The sun was well advanced. The tower clock at the college chimed a half hour, and he looked up to see the time. There were lowlying clouds circling the horizon in the east and they lit up the sky with streaks of amber and blue and fading browns. Driving toward home he began to pass cars crowded with people in Sunday dress and occasional good citizens on foot, and as he approached a church he had to stop for a procession of children, fresh-faced and beautiful in vibrantly colored smocks and gowns and vestments. They passed by, strung out in ones and twos, not talking though irresistibly tempted, vastly excited by the hour and the promise of an Easter Sunday. A pair of scrubbed and faintly smiling nuns tagged along. He thought about his two little girls and how he would have to start in immediately upon his arrival at the house to hide all their beautifully colored eggs. For no reason — and only for a few seconds, really — he began to cry.

Seventeen

H
E RESOLVED TO GIVE
the day over to the children. This would be their day — he would dedicate himself to the proposition. Everything in him would be offered up. He had got to leave them with something.

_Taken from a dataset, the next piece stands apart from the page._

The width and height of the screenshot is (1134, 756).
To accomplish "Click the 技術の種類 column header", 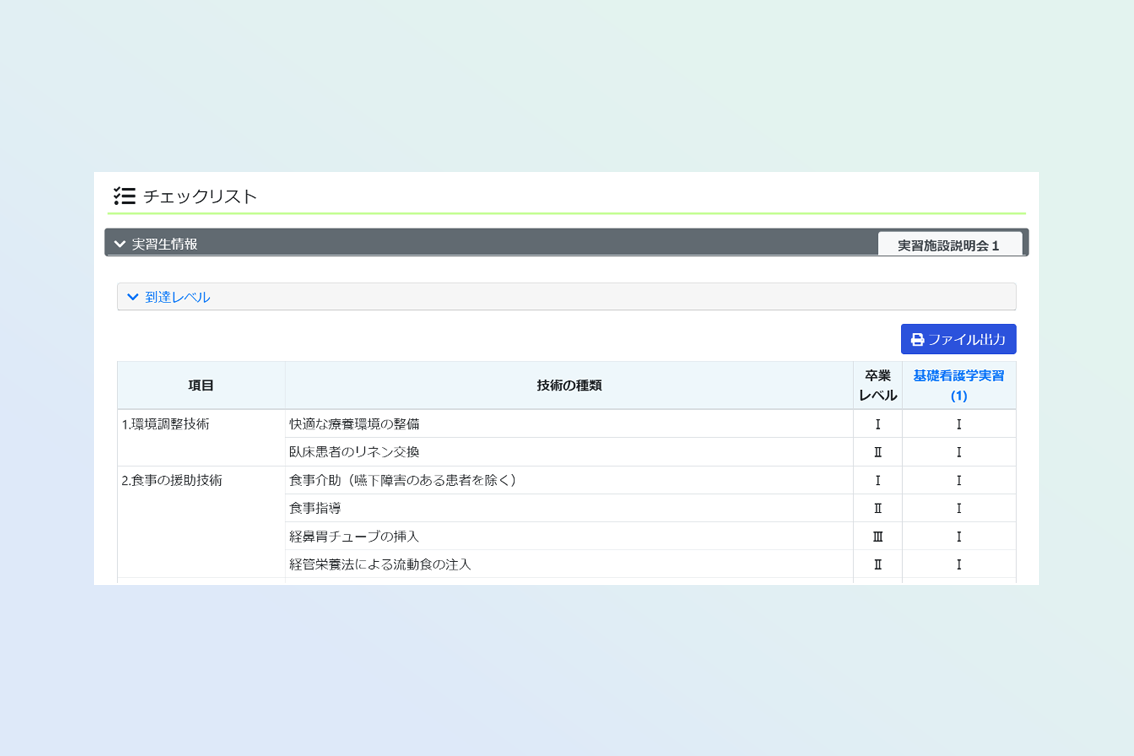I will click(x=568, y=385).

He searched the kitchen for the eggs. There were some candied ones hidden in a basket, wrapped in colored cellophane, on a shelf next to the liquor supply. The ones Andrea — or Emma — had dyed for them earlier in the week were stored in the refrigerator. He would hide them all in the backyard, in the deeper growth beyond the swings and the sandpile. Then he would wait for the children and they would wander outside together and hunt for the eggs. When every one was found they would take turns hiding them all over again. He would stay close to them and they would talk; he would tell them a story, spin out a parable on what it was all about, improvise, make a speech. Surely he could think of
something —
anything — to say to his own lovely children. The old house was silent and the day grew warm.

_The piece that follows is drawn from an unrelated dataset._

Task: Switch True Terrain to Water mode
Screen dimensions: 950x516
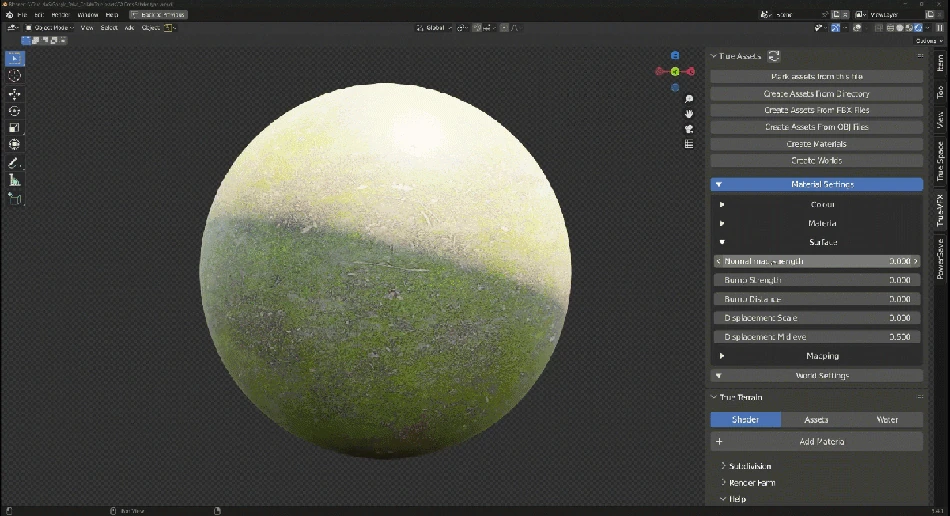Action: click(887, 420)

He wandered out back and hid all the eggs. Then he made himself some instant coffee and sat for a time at the kitchen table, trying to read the Sunday paper. But the front page was full of politics — himself and Edwards and Fenstemaker — and it oddly failed to hold his interest. And besides, he would be cheating on the girls if he got his mind to working in that direction again. He finished off the coffee and set the paper down, rubbing his eyes. The old house rumbled with the sleep of others, and he experienced a momentary sensation of utter fatigue. He looked out a window, feeling lightheaded and a little boozy in the lambent morning air. If he had ever really got to bed that evening, he knew there would have been a terrible hangover later on. But he felt perhaps a brief rest might do him some good; not sleep — he felt no need for sleep — but just a temporary cessation of the demands he had been making on himself, the calling upon resources no longer his to give. He wandered into the study and lay quietly for a time on a narrow couch. Then he was conscious of nothing until he awoke with his father-in-law bending over him.

“Neil … Neil, boy …”

“Wha … What is it?” He sat up suddenly, looking around. “What’s the time? Are the girls —”

“I wouldn’t of waked you for anything else. It’s the Governor. He’s on the phone.”

He rubbed his eyes and got to his feet. “What time did you say it was?”

“I don’t know what he wants,” the old man was saying. “Doesn’t sound especially urgent, but I couldn’t get it out of him …”

The old man walked with him into the hall and handed over the telephone receiver. Neil held the instrument for a moment — carefully and a little away from him as if it were a particularly distasteful laboratory specimen.

Then he was conscious of voices in the main room, sounds of displeasure, cross and tiresome. He looked in, still holding the telephone receiver. Andrea was arguing with the girls; the two of them sat together in small chairs facing a blank television screen. Someone else stood nearby — he had to push his eyes into focus to see that it was Andrea’s mother. He could not imagine where she had come from.